Audit log
Read the immutable record of every administrative action in your organization.
Every state change inside TokenID — role grants, policy edits, retention changes, data deletions, signing-key registrations, kill-switch invocations — writes a row to the org audit log. The log is append-only, scoped per organization, and survives org-data erasure so you keep proof of who did what, when, even after a GDPR purge.
List audit-log records
/api/v1/audit-logReturns the org's audit history in reverse-chronological order, paginated.
Query parameters
| Parameter | Type | Description |
|---|---|---|
actor_id |
UUID | Filter to actions taken by a specific user |
action |
string | Exact match on action key, e.g. api_keys.write, org_data.delete |
since |
ISO 8601 | Include records with recorded_at >= since |
until |
ISO 8601 | Include records with recorded_at < until |
page |
integer | Page number (1-indexed). Default 1 |
page_size |
integer | Records per page.
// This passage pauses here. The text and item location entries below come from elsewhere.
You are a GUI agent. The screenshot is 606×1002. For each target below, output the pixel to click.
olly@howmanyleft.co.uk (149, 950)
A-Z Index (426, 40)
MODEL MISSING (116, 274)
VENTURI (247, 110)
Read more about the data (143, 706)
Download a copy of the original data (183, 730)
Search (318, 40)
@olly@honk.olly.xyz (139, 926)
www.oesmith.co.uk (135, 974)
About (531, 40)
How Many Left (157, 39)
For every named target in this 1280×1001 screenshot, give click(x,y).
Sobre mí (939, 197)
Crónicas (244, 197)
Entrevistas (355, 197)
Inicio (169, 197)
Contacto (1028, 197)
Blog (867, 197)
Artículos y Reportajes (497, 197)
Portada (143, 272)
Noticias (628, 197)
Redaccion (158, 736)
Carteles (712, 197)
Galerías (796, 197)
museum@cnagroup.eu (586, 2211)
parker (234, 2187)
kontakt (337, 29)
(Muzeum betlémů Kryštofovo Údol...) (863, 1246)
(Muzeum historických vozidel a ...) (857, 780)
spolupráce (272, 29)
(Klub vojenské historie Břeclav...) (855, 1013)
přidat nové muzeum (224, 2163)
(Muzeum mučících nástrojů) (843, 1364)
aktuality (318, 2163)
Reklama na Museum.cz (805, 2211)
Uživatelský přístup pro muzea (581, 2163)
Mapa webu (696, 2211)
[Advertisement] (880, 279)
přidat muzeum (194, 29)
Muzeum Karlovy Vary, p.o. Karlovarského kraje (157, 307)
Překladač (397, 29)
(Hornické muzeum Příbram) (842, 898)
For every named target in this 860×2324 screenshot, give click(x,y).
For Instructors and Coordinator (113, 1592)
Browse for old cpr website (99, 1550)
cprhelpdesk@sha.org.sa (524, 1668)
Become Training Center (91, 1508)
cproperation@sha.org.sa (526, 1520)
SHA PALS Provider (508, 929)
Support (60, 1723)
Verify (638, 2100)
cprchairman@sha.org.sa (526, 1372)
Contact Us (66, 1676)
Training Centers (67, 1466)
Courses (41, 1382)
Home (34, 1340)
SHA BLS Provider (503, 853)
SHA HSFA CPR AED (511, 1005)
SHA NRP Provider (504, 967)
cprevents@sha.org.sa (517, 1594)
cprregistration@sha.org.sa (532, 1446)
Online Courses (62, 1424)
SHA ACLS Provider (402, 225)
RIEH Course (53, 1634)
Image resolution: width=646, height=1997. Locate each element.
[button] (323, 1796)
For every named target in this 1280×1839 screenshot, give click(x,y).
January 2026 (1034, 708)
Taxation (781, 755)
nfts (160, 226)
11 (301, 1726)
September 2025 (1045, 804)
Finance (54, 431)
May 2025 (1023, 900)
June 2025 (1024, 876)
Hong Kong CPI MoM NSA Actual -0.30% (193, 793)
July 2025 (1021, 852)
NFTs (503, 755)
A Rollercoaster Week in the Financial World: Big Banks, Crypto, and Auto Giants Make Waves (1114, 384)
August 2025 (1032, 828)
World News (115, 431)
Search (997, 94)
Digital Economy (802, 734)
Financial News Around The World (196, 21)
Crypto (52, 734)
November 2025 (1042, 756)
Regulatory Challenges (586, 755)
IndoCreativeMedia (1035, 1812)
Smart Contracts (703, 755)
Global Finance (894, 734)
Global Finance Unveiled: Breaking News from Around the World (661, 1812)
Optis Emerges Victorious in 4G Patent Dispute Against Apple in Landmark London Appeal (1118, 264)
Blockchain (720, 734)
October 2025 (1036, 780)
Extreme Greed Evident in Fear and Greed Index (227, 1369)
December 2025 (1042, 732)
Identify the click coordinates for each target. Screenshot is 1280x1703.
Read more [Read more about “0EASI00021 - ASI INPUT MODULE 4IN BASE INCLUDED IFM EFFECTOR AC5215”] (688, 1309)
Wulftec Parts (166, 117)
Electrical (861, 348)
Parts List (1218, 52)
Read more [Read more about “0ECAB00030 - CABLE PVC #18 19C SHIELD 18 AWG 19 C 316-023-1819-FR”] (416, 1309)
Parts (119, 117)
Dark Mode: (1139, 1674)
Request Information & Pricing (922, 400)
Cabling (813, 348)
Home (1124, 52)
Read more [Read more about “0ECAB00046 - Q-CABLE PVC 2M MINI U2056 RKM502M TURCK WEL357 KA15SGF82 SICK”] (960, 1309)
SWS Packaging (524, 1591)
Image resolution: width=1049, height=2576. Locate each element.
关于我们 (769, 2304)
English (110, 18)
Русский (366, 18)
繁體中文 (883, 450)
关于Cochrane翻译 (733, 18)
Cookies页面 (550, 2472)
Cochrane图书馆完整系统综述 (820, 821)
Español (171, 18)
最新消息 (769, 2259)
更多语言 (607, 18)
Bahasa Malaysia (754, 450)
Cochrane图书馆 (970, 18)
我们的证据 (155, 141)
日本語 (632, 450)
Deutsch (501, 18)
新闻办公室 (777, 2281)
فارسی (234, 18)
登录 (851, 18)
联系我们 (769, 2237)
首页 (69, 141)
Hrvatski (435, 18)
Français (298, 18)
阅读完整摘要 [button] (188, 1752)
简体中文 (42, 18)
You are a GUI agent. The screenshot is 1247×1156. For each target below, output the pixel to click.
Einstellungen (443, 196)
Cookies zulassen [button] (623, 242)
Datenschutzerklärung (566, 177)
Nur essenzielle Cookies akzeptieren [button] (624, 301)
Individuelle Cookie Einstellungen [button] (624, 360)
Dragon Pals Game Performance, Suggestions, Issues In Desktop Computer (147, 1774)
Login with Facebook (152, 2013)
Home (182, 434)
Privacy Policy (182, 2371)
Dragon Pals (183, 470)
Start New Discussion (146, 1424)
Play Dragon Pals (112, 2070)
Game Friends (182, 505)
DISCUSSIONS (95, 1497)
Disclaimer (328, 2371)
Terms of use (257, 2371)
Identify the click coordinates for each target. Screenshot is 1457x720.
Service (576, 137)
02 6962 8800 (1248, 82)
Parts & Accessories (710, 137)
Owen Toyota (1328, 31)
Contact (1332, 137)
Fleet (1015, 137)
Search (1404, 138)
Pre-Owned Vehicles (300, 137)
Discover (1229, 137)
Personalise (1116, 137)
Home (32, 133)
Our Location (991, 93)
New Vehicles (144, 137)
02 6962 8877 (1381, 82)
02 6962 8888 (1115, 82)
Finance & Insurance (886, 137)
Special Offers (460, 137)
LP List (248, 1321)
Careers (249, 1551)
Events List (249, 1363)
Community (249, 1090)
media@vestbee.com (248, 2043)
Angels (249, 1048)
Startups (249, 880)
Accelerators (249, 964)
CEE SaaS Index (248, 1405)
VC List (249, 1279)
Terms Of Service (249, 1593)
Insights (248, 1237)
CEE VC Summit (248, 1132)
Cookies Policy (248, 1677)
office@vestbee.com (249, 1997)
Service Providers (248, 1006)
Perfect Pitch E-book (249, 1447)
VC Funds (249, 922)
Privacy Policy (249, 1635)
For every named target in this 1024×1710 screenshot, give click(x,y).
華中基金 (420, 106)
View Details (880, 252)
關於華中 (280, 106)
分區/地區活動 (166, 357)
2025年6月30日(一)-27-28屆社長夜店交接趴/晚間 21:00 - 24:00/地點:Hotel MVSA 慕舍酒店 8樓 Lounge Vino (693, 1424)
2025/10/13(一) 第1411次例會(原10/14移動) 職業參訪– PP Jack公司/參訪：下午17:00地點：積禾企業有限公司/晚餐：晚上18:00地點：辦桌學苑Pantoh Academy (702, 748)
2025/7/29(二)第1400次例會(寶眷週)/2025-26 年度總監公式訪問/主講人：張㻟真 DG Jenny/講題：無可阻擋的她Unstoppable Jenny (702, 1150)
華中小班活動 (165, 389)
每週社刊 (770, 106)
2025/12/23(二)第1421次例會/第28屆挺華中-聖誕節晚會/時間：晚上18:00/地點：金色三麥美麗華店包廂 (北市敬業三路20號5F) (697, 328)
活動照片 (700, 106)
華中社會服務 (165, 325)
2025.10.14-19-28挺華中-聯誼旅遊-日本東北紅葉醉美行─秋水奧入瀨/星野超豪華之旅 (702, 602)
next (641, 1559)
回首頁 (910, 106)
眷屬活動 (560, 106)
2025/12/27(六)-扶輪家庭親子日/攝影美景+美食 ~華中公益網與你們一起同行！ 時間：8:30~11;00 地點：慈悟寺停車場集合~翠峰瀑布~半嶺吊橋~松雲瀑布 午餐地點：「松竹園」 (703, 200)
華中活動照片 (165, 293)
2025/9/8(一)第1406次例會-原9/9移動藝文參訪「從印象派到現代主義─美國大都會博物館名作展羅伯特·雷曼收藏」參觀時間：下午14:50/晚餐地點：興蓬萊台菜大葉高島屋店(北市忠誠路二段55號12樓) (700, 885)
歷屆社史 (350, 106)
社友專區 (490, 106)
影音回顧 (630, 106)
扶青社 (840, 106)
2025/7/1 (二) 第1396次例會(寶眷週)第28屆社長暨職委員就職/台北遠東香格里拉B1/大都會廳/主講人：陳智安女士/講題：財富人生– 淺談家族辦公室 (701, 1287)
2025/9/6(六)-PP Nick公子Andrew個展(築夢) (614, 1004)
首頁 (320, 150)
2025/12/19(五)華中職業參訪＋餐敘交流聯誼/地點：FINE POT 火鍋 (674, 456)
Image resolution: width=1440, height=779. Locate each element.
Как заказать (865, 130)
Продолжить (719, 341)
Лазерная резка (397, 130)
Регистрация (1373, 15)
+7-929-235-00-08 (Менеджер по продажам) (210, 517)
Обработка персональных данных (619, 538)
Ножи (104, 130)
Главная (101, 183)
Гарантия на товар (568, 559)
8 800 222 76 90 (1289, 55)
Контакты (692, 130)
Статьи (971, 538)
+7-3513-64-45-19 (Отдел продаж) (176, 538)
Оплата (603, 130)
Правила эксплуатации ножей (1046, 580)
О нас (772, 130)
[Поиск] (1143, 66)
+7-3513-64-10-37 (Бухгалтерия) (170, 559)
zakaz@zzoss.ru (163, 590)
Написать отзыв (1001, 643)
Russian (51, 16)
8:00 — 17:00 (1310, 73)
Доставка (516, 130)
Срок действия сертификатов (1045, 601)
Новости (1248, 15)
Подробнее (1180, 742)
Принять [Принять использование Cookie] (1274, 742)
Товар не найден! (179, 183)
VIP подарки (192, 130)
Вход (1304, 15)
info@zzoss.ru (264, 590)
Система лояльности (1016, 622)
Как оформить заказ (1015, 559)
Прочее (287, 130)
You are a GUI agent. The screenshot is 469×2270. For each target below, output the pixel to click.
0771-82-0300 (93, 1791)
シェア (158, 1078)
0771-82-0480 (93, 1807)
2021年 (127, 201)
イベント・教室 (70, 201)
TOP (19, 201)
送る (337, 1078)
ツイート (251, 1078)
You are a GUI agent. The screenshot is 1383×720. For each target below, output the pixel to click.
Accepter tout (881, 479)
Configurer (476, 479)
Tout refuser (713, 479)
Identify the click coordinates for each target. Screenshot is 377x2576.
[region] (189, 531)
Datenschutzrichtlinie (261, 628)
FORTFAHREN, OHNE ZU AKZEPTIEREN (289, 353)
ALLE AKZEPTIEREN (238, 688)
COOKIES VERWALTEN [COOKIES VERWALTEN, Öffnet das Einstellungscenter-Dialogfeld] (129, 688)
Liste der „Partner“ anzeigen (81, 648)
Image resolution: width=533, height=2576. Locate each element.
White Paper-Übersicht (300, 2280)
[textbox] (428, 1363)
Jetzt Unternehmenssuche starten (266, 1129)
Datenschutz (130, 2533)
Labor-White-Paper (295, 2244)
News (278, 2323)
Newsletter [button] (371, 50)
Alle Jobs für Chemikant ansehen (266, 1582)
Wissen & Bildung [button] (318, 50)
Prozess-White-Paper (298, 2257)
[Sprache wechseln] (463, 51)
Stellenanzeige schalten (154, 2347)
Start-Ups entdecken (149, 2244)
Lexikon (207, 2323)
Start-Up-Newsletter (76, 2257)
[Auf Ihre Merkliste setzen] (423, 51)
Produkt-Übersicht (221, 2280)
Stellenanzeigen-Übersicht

Default 50, max 200 |
Response
{
"items": [
{
"id": "aud_01abc…",
"actor_id": "usr_01def…",
"action": "api_keys.delete",
"resource_type": "api_keys",
"resource_id": "key_01ghi…",
"metadata": {
"path": "/api/v1/api-keys/key_01ghi…",
"method": "DELETE"
},
"recorded_at": "2026-05-21T08:00:00Z"
}
],
"total": 1,
"page": 1,
"page_size": 50
}
Field reference
| Field | Description |
|---|---|
id |
Audit-log row UUID |
actor_id |
User who performed the action. null for system-driven jobs |
action |
<resource>.<verb> — one of write, delete, invoke |
resource_type |
Resource class (api_keys, org_data, kill_switch, …) |
resource_id |
UUID of the affected resource, if applicable |
metadata |
Request context — path, HTTP method, and any per-action extras |
recorded_at |
UTC timestamp the action was recorded |
What gets logged
Only sensitive actions write rows — write, delete, and invoke. Reads do not, on purpose, so the log stays small and focused on evidence. Examples:
| Action | Triggered by |
|---|---|
api_keys.write / api_keys.delete |
Creating or revoking an API key |
connections.write / connections.delete |
Connecting or removing a provider integration |
enforcement_config.write |
Editing budget caps or kill-switch thresholds |
kill_switch.invoke |
Tripping the kill switch (manual or automated) |
org_data.delete |
Full GDPR erasure of org data |
Immutability
Rows are insert-only — there is no PATCH or DELETE endpoint. The records survive org_data.delete: even when raw events are purged, the audit log preserves the row showing who invoked the purge, when, and against which org. That row is the evidence regulators ask for.
Authorization
Reading the audit log requires audit_log:read, which is granted to owner, admin, and billing roles. See Access control for the full matrix.